### What the task requires
The answer must consist solely of the lines from the one containing "You are a computer-use" through the last line of the records below, repeated exactly, with all pictures omitted.

- Opening Delimiter -

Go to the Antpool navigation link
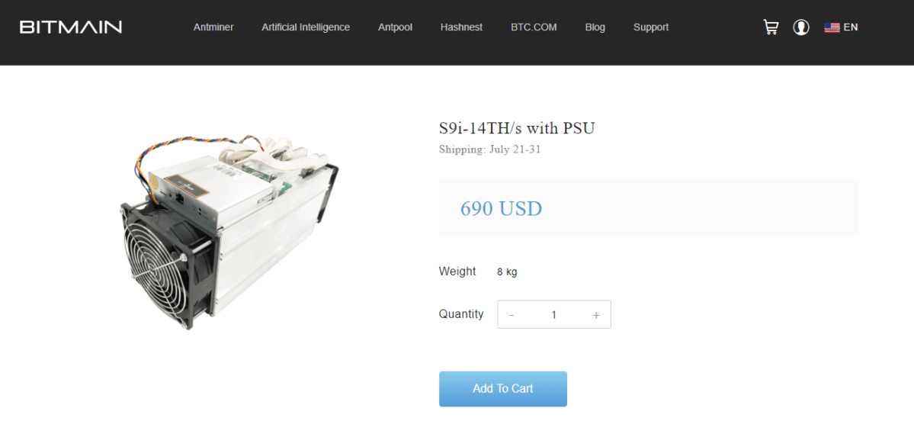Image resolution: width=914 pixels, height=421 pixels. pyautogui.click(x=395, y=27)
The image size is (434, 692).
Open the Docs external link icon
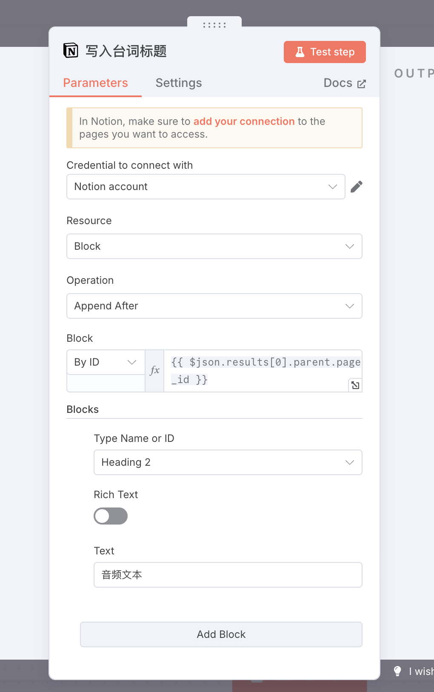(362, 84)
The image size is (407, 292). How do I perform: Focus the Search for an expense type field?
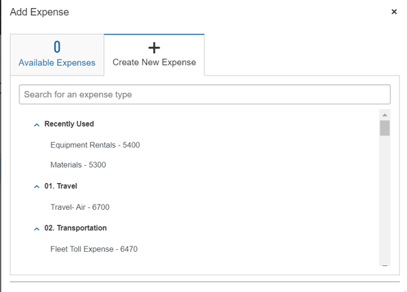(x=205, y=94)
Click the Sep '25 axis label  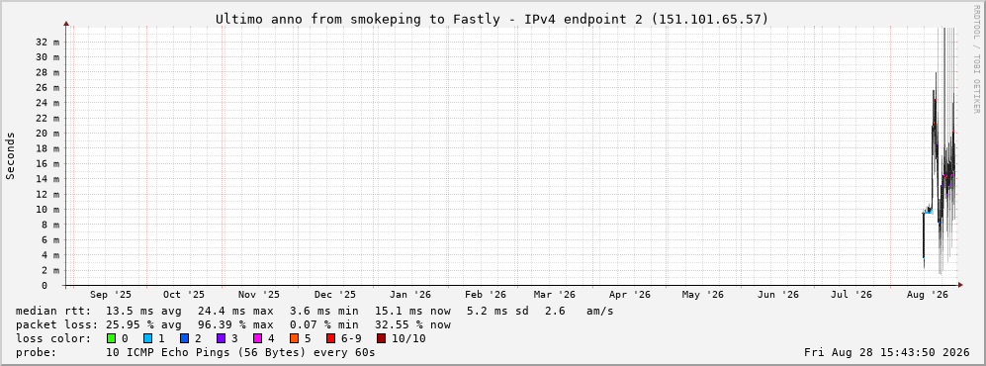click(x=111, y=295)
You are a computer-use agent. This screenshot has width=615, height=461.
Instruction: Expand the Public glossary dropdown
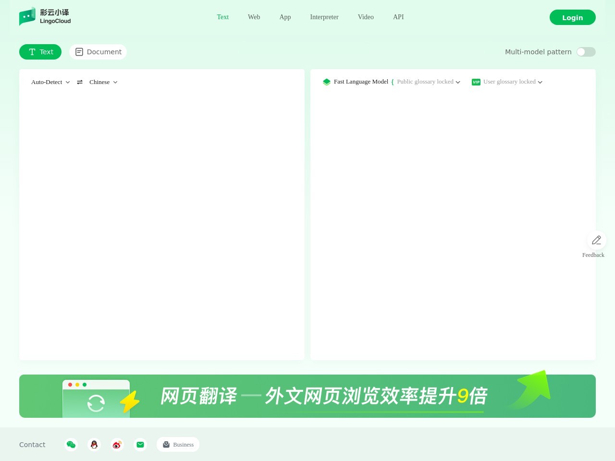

- Closing Delimiter -

### Solution to this task
You are a computer-use agent. This screenshot has width=615, height=461.
Instruction: Expand the Public glossary dropdown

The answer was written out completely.